Moving From Apollo to urql Gotchas

10nd Aug 2020

There are plenty of posts and articles about the differences between apollo to urql, but this is about the challenges specific to migrating from Apollo Client to urql.

At my workplace Mr Yum we recently made this migration on a large codebase with a mix of legacy and recently-written code. These are roughly ordered from most surprising and painful to the least noteworthy.

1. refetch (or reexecuteQuery in urql parlance) is not awaitable

We had a lot of code which refetched queries to refresh the data after calling mutations, because our graph does silly things like returning a boolean on update instead of the updated object itself. Mega painful stuff, which is still haunting us.
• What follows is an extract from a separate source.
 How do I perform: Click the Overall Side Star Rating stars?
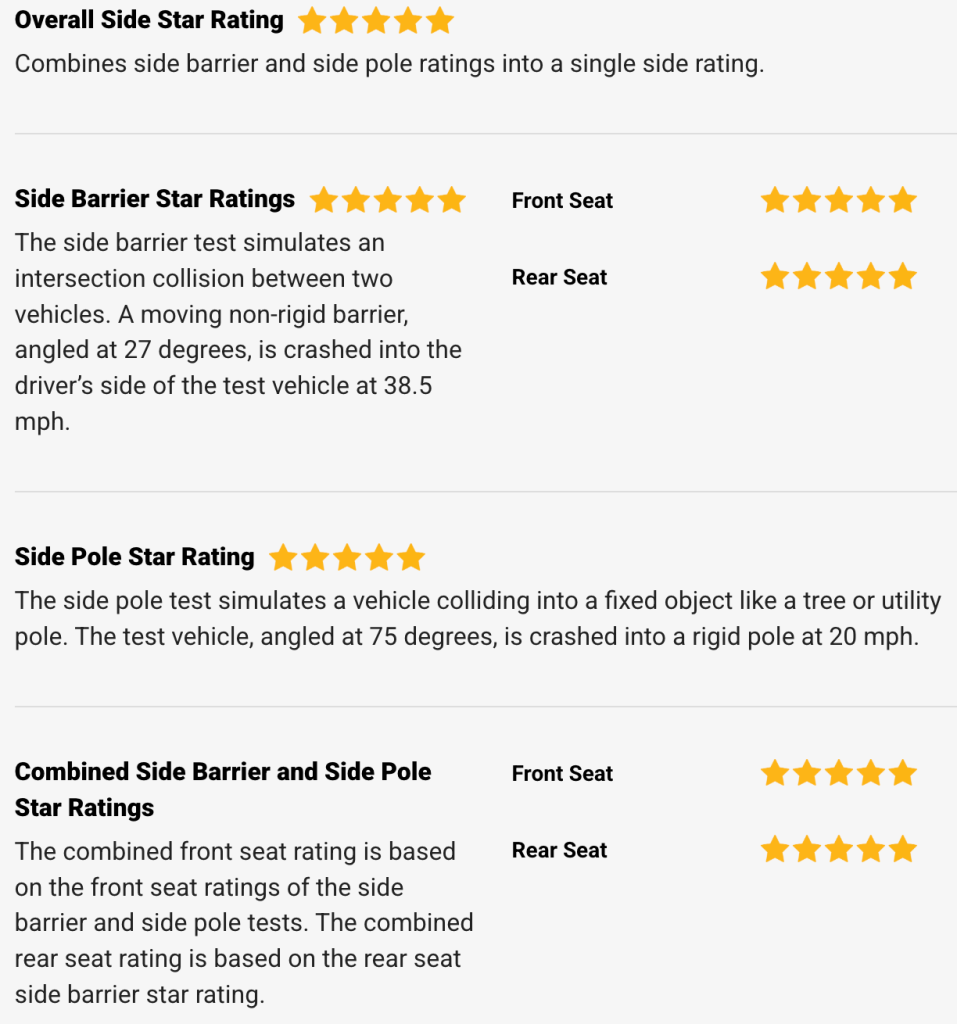pyautogui.click(x=376, y=20)
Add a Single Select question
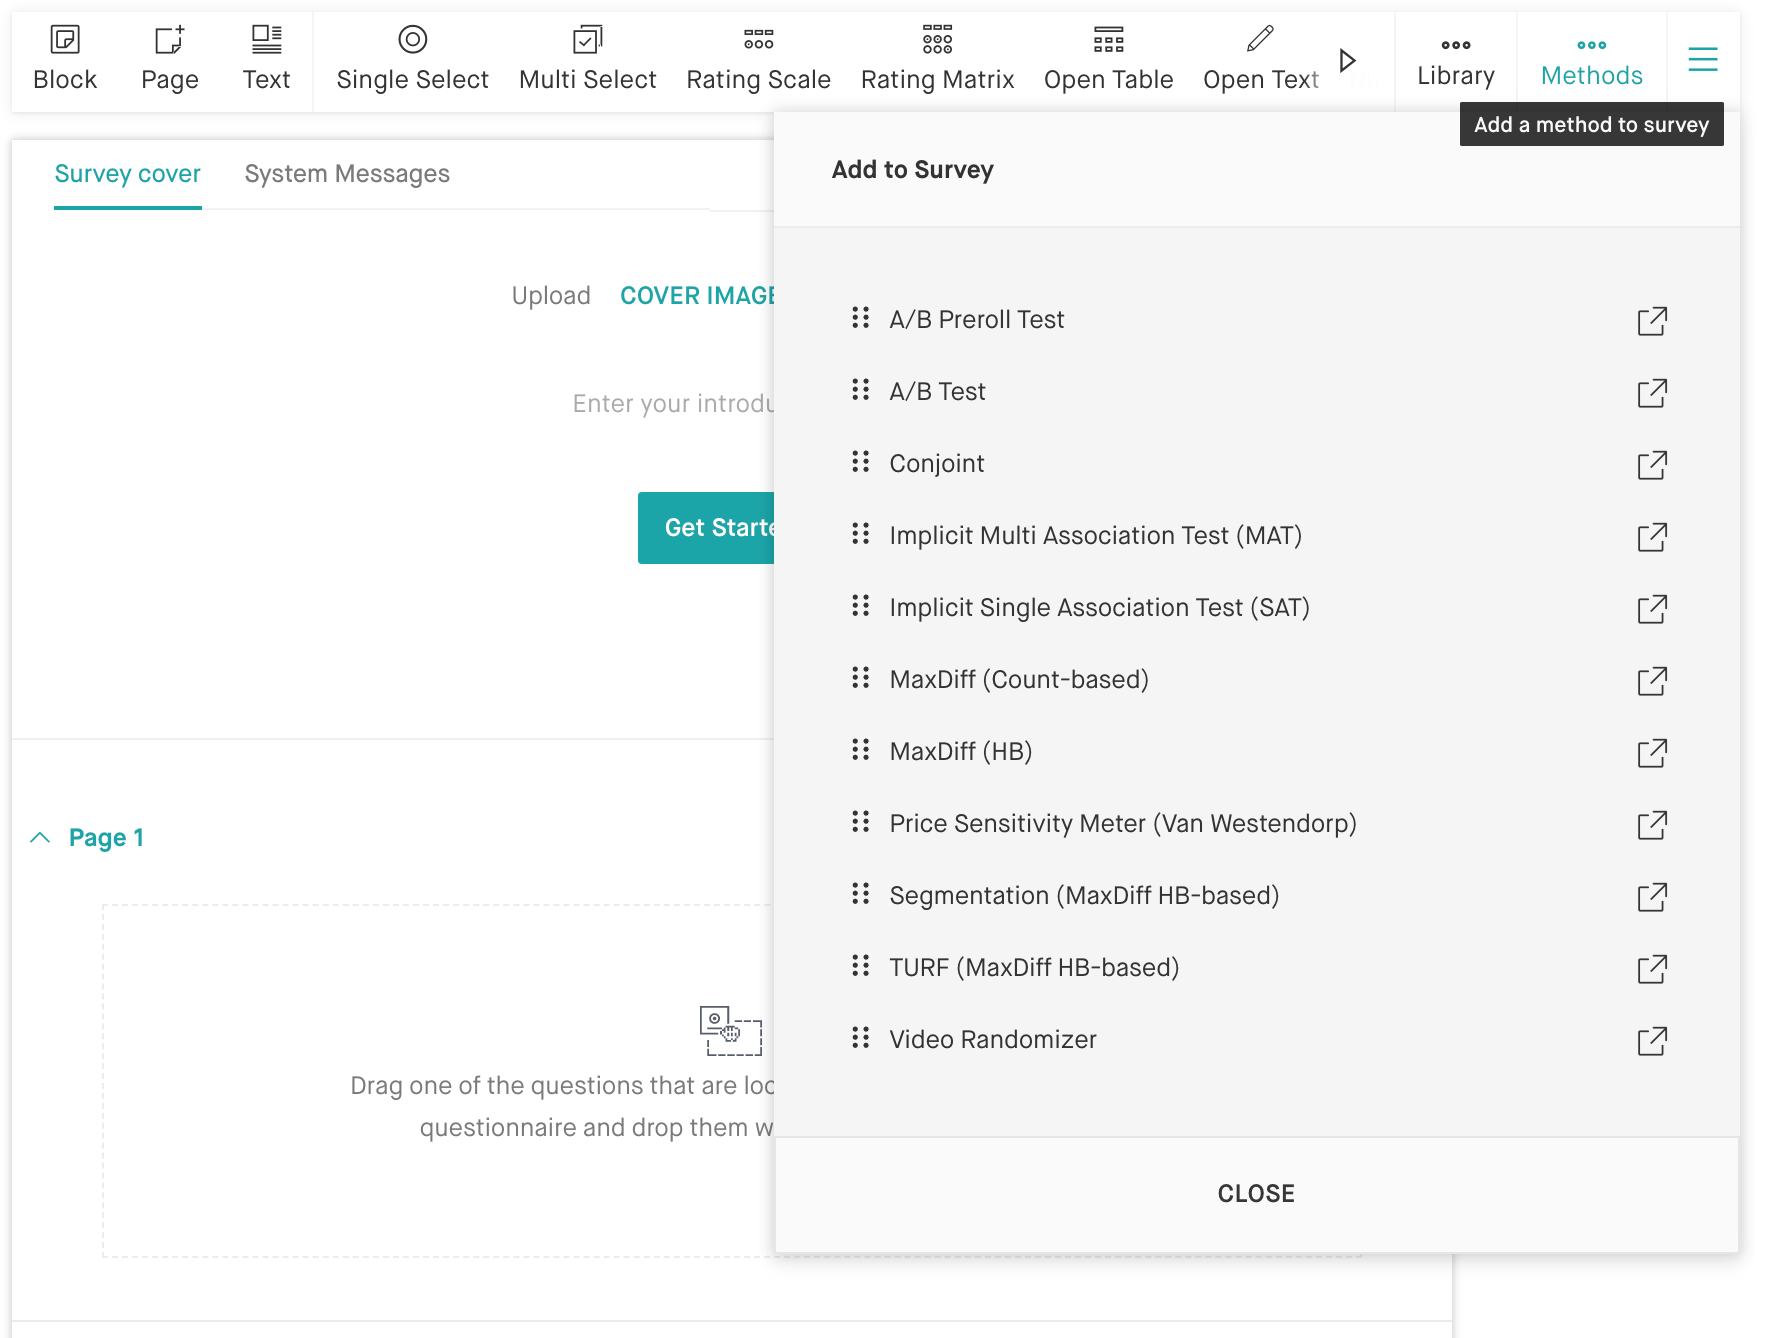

If this applies to you, just bite the bullet and update your mutations to return updated data (read more), it will speed up operations and allow you to leverage graphcache properly.

2. mutations don’t throw on errors

This was an expected change for us and intentional urql developer’s part but still led to a bunch of places where we “missed a spot”, and the code assumed that a mutation occurred successfully because code was still executing (since it did not throw).

From the urql docs: > “It’s worth noting that an error can coexist and be returned in a successful request alongside data. This is because in GraphQL a query can have partially failed but still contain some data.”

Just check const { error } = await updateThing() and take action depending on error accordingly.

3. graphcache is great

This isn’t a gripe, just a unexpected blessing. Where Apollo Client will explode if a query doesn’t or does have an id field when it shouldn’t or should, urql simply logs a warning to the console. It feels predictable, not fragile.